> **TASK GOAL**
Find the lines of the records in which the word "size" appears and report how many there are, as a number alone.

---

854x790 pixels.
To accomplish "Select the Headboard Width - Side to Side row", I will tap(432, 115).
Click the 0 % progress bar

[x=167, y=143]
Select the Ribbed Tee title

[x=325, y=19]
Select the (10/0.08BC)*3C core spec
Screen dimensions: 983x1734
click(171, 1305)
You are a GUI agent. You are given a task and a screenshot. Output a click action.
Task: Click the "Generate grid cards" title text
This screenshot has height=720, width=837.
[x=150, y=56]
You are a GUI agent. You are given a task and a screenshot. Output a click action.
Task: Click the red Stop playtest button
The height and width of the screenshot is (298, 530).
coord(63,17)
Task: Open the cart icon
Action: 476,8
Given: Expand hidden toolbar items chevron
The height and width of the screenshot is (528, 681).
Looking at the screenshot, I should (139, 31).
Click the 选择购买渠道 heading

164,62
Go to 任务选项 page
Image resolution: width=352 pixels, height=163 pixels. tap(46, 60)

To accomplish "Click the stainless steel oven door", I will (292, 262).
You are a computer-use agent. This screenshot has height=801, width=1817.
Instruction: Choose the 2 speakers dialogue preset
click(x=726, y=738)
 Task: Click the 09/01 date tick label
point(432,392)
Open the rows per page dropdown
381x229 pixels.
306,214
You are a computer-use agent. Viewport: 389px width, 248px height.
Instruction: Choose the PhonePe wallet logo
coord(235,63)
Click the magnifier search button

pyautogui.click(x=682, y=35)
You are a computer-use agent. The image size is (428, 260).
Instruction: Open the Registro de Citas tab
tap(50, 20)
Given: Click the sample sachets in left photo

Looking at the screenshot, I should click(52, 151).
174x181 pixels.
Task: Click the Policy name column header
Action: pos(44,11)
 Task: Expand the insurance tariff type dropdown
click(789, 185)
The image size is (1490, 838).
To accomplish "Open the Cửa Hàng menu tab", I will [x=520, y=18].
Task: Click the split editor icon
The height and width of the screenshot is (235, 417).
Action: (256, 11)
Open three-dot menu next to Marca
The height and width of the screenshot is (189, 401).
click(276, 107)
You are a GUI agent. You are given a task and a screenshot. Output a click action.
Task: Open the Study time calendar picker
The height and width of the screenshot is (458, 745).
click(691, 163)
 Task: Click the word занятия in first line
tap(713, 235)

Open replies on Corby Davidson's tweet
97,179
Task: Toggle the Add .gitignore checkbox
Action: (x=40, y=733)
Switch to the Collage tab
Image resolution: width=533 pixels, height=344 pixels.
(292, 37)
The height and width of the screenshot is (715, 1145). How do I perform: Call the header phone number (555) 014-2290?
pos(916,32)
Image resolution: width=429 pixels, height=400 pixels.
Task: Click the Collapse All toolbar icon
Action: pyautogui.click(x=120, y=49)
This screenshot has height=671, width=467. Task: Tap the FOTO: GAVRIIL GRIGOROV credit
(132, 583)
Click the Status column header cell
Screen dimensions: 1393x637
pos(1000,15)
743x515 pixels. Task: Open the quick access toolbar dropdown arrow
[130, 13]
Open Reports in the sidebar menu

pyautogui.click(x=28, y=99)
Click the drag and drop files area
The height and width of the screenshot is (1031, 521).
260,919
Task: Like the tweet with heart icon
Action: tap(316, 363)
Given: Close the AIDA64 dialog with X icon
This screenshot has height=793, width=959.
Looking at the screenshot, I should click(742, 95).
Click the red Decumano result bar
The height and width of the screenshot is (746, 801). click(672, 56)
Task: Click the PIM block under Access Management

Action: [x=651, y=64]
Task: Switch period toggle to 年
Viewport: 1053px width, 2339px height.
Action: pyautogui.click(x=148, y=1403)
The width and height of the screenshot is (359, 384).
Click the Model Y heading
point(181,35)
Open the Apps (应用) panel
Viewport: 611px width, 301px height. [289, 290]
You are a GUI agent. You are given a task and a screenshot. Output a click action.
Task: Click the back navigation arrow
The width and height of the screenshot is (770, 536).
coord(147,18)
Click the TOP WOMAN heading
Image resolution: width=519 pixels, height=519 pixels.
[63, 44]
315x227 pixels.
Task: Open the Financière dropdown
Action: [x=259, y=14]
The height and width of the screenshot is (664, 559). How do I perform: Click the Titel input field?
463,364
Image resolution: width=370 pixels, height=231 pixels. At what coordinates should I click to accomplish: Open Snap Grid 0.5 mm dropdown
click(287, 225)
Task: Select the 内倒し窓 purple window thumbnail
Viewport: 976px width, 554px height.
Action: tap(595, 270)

---

> **ANSWER FOR THE TASK**
2